— Begin Extract —

In contrast to the visualization of the errors via the tool “Compare Text Versions” the ordinary “Compare” gives us the same validation results as numerical values.
In addition to the word error rate, we also get the somewhat more conclusive character error rate (CER). Furthermore, in the “Advanced Compare” we can have these results calculated for the whole document or for specific pages in it – always provided that the selected pages have a GT version. Because in Advanced Compare the GT is automatically set as reference.
So select the model to be validated and start the calculation. The result gives you not only the average value for the whole document, but also the corresponding values for each individual page. And that makes the Advanced Compare the most important validation tool in systematic analysis when developing models.
In our rather complex model training for the Spruchakten (over 1000 writer’s hands from more than 150 years) we worked with separate small test sets. On them we could validate our new models over and over again via the Advanced Compare and analyse the results thoroughly. In this way not only average improvements or worsening could be traced in detail. We were also able to identify particular exceptions, such as individual concept fonts or particularly “smeared” ones, which worsened the otherwise good overall result. In addition, we were able to create many graphics from the numerical material, which helped us – and now you – to better understand certain phenomena and developments.
Tips & Tools
You can also download the validation results of the Advanced Compare as an Excel spreadsheet to your computer. To do so, you can select a folder under the result display where you want to save the document. Then click on the button “Download XLS”. Do not just press Enter – otherwise you will have to start all over again.

— End Extract —

● **Exercise brief**
Return, word for word, the portion of the Advanced Compare text starting at "In addition to" and ending at "when developing models.".

— Begin Supplied records —

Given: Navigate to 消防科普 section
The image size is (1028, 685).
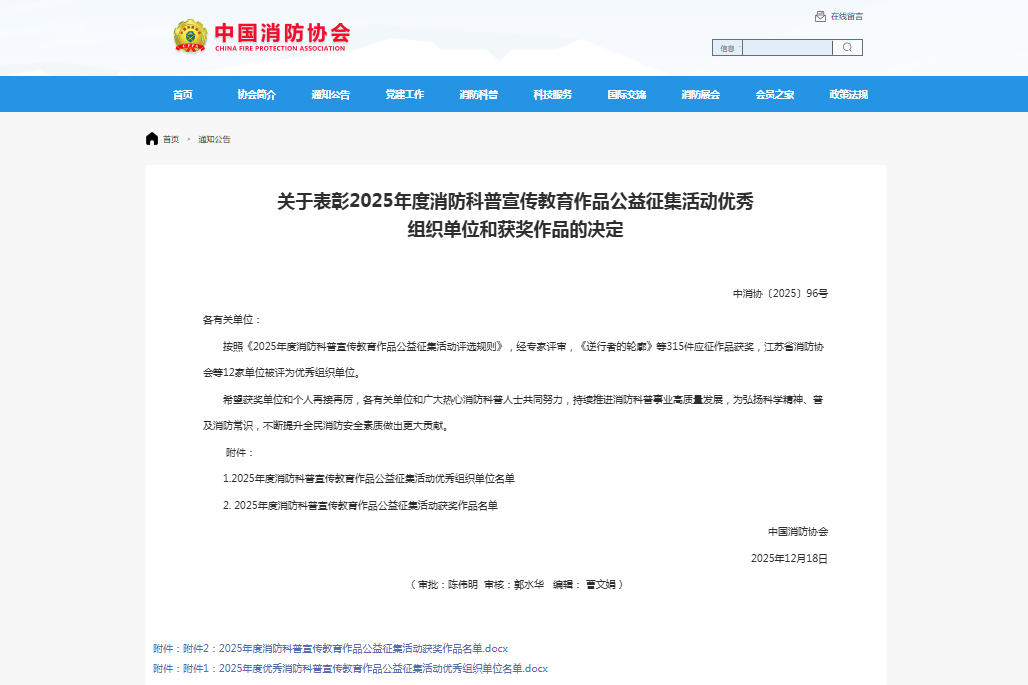Looking at the screenshot, I should pos(478,95).
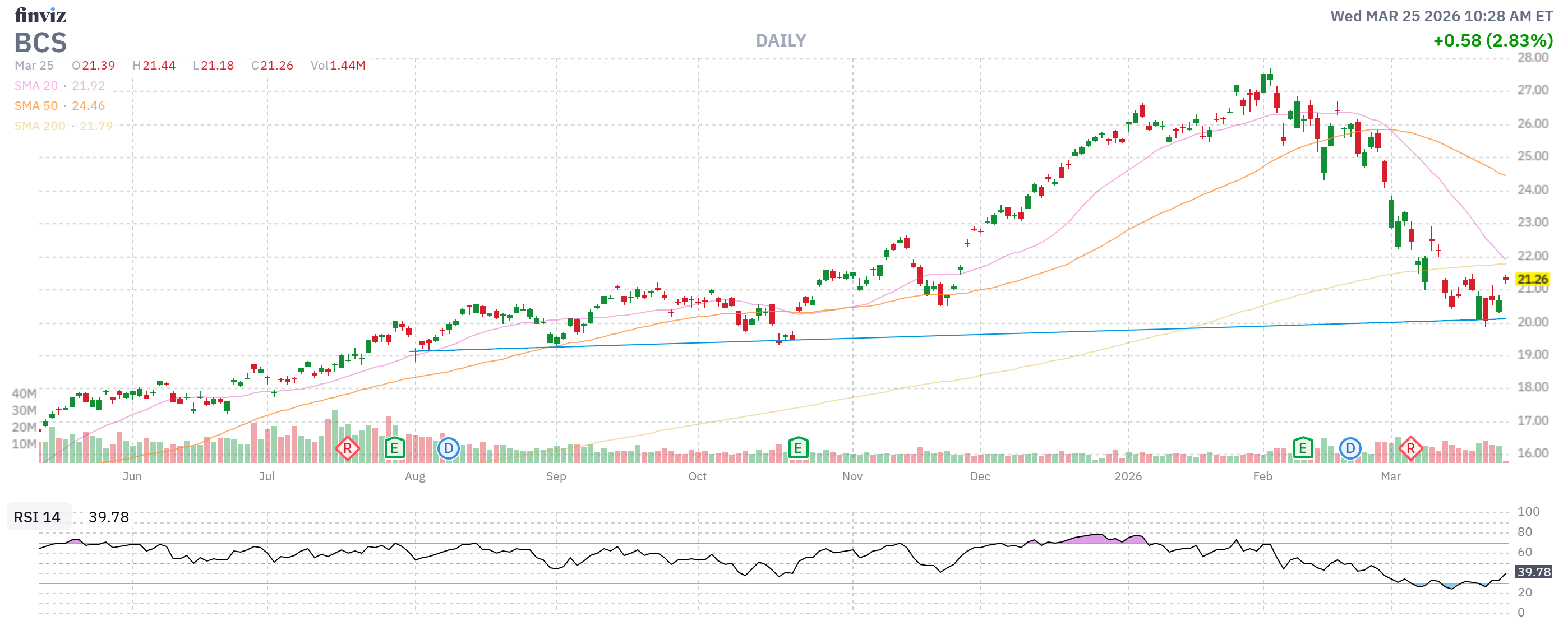Expand the RSI 14 indicator settings
The height and width of the screenshot is (630, 1568).
point(36,517)
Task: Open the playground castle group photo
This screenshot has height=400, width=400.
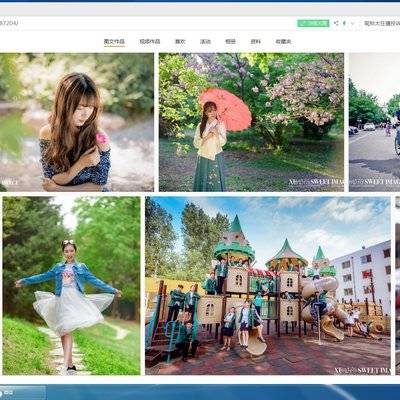Action: (268, 286)
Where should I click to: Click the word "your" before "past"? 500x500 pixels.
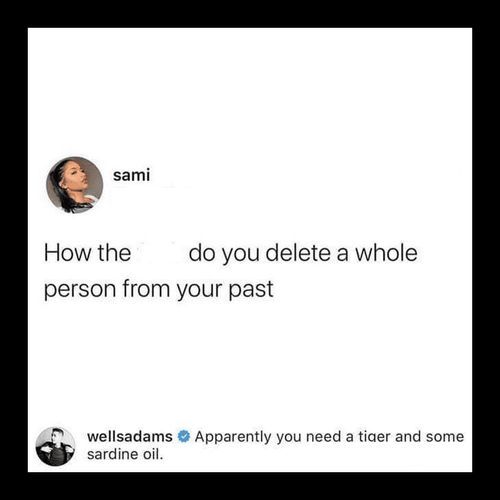click(x=199, y=291)
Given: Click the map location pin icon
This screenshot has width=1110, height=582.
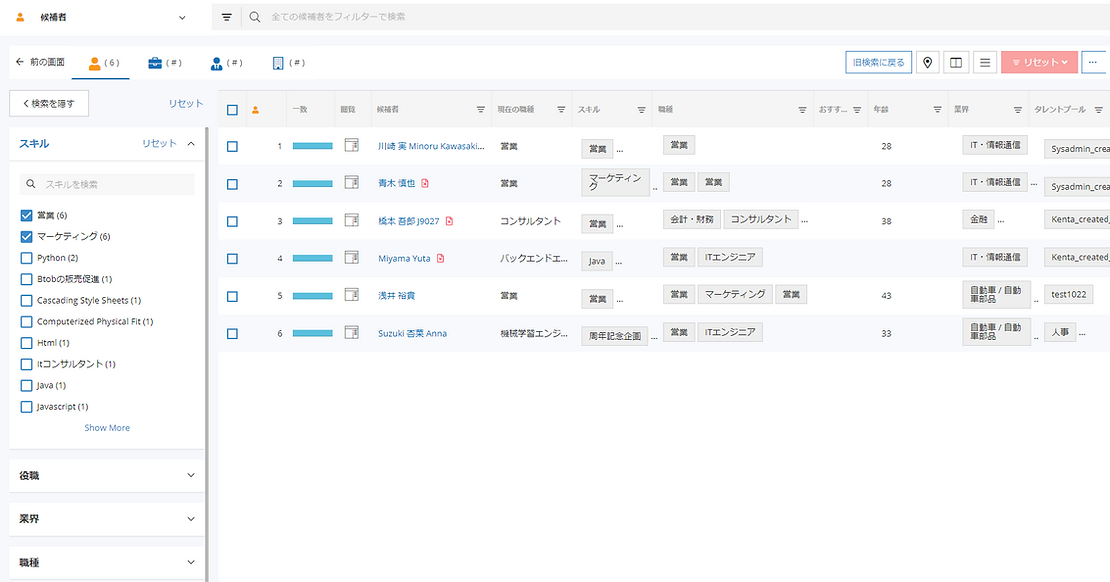Looking at the screenshot, I should [929, 62].
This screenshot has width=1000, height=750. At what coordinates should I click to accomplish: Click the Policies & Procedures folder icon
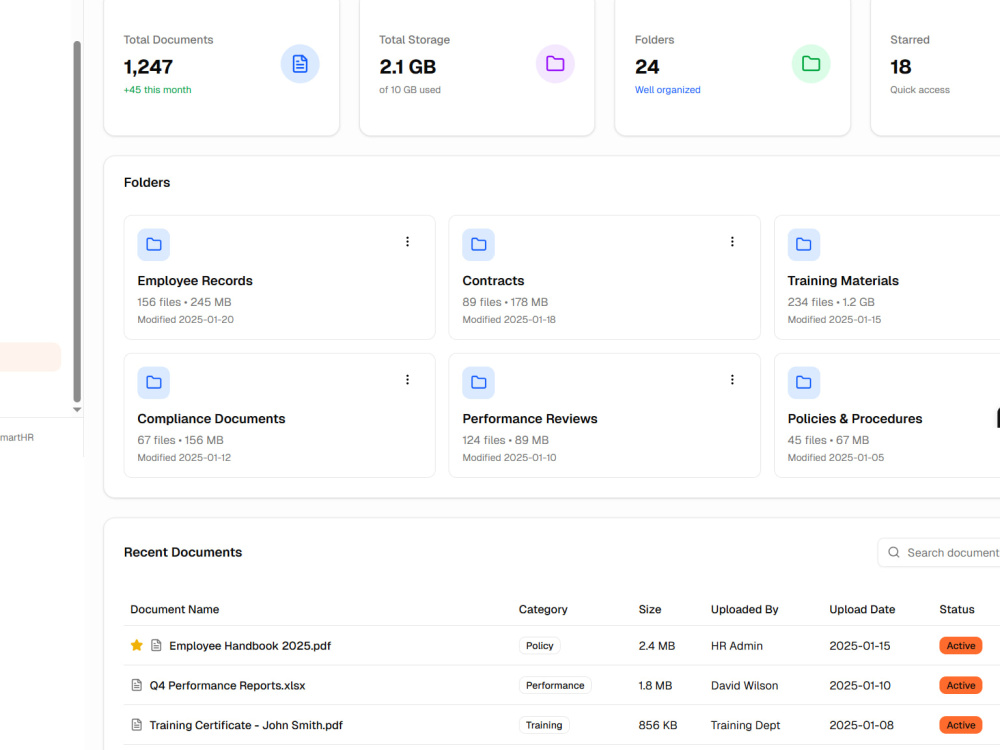pos(804,383)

— End Supplied records —

● **Exercise answer**
In addition to the word error rate, we also get the somewhat more conclusive character error rate (CER). Furthermore, in the “Advanced Compare” we can have these results calculated for the whole document or for specific pages in it – always provided that the selected pages have a GT version. Because in Advanced Compare the GT is automatically set as reference.
So select the model to be validated and start the calculation. The result gives you not only the average value for the whole document, but also the corresponding values for each individual page. And that makes the Advanced Compare the most important validation tool in systematic analysis when developing models.